Brasília (DF) – Médicos residentes em programas multiprofissionais possuem agora um novo respaldo jurídico para ampliar sua formação. A resolução nº 2/2026, assinada pela Comissão Nacional de Residência Multiprofissional em Saúde e pela Secretaria de Educação Superior do Ministério da Educação (MEC), oficializa a autorização para que esses profissionais se dediquem a mestrados, doutorados, cursos de pós-graduação lato sensu e eventos científicos durante o período de residência.
O texto, que apareceu nas páginas do Diário Oficial da União na quarta-feira (12), entra em vigor após um período de vacância de 30 dias.
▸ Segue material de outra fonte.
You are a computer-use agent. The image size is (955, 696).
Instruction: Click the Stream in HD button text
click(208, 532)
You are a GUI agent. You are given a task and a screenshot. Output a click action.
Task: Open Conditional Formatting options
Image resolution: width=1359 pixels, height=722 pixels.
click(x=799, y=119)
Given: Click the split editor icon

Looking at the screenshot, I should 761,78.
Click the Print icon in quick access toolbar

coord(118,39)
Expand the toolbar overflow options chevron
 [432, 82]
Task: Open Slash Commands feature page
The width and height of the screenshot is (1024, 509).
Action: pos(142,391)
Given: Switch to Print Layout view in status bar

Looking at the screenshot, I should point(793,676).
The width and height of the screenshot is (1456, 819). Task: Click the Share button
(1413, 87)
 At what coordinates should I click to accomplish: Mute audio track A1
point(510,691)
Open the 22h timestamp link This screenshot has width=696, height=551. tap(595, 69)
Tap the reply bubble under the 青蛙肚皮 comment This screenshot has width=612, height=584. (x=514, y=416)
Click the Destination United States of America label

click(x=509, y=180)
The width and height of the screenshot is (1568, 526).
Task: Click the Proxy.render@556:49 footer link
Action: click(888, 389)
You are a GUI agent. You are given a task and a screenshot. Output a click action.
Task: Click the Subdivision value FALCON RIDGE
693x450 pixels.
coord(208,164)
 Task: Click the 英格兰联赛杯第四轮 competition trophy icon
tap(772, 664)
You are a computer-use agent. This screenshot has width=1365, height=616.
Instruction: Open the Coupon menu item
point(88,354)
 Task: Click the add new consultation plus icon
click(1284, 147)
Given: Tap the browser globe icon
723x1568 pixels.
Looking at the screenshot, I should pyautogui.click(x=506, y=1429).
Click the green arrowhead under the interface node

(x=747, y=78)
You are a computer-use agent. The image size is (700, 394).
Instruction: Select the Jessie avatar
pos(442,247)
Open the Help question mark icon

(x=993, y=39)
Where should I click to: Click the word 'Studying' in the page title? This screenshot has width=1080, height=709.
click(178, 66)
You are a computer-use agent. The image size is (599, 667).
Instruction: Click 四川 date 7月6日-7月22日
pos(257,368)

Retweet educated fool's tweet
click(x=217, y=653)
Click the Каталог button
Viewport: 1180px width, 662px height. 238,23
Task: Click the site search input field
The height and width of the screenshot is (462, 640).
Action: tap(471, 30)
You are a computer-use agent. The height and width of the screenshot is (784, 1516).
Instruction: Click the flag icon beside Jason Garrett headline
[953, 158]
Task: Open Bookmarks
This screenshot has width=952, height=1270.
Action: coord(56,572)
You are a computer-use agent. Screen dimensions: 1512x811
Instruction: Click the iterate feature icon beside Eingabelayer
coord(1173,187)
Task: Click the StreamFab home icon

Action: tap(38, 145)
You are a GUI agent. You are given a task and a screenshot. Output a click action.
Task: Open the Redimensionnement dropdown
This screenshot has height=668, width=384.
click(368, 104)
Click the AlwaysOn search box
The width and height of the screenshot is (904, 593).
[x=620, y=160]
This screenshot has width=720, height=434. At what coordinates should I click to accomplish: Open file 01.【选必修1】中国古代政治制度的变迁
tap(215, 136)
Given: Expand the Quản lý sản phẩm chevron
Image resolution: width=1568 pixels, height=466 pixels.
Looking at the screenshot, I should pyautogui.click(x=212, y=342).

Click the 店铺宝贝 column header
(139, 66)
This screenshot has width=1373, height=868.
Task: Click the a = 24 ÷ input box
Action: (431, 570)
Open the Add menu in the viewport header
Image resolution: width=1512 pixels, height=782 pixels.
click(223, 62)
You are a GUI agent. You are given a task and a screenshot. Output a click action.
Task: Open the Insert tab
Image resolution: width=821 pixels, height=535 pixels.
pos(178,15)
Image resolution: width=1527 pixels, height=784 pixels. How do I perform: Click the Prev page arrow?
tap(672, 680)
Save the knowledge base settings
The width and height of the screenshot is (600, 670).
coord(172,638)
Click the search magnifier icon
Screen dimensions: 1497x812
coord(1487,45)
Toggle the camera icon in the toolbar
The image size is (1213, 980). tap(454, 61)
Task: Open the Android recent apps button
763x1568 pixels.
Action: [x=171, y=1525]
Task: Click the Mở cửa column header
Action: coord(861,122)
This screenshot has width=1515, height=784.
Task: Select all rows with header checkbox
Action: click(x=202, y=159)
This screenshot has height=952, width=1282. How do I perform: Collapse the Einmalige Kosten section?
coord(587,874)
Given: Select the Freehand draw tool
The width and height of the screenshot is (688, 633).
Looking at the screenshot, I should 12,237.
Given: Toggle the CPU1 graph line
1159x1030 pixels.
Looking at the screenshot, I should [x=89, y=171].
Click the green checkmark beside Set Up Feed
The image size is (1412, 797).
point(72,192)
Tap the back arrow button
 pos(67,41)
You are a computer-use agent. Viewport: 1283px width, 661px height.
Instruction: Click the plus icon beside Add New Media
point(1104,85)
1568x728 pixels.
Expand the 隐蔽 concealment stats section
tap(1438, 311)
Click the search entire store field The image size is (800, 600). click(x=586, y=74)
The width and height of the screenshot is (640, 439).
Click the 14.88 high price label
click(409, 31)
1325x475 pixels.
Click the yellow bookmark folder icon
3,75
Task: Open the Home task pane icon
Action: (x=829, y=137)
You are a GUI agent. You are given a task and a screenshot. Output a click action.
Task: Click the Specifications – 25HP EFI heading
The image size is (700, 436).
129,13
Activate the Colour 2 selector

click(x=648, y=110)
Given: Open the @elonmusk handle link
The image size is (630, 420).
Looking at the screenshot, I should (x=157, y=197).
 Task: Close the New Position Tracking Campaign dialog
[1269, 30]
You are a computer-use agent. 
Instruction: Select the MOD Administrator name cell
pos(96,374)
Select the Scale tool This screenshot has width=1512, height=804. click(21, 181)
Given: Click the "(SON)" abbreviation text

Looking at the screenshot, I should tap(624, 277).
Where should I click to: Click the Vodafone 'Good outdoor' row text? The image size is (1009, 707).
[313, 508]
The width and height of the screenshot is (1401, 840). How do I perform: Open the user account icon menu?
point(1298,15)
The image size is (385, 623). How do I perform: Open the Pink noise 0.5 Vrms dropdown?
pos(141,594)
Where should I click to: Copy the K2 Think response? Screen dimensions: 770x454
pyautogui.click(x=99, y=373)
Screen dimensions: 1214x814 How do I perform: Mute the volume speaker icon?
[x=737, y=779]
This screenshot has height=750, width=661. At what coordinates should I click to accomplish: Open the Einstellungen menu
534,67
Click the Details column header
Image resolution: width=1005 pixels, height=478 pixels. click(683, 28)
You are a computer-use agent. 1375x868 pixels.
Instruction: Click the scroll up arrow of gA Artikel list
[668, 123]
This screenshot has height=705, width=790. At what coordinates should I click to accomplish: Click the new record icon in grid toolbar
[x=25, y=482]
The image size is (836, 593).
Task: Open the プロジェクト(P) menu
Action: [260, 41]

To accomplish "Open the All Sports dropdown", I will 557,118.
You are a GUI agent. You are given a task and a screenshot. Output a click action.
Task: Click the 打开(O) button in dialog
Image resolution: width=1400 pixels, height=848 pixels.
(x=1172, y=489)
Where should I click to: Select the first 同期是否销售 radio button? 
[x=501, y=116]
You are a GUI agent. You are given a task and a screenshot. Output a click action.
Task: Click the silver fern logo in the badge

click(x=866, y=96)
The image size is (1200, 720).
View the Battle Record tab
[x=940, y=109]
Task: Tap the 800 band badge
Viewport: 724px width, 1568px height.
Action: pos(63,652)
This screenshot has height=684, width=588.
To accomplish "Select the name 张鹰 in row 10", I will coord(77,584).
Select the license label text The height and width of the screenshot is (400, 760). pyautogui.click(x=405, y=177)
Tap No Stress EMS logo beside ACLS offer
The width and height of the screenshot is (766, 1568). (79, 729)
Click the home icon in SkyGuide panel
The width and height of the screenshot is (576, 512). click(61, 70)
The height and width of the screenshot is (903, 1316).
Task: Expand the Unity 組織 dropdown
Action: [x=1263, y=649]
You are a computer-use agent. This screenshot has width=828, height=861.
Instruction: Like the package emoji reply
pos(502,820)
A medida não é um cheque em branco: a participação em qualquer atividade externa, o que inclui 13 modalidades distintas — desde vivências no SUS até instâncias de controle social —, depende estritamente da manutenção integral da carga horária e das obrigações pedagógicas do programa de residência original.
O objetivo declarado pela pasta é fomentar o desenvolvimento de competências complementares que, na visão dos formuladores da norma, devem reverberar positivamente na qualidade do atendimento prestado à rede pública de saúde. A integração entre o ensino e a prática assistencial dentro das unidades de saúde ganha, portanto, um peso maior na estrutura formativa.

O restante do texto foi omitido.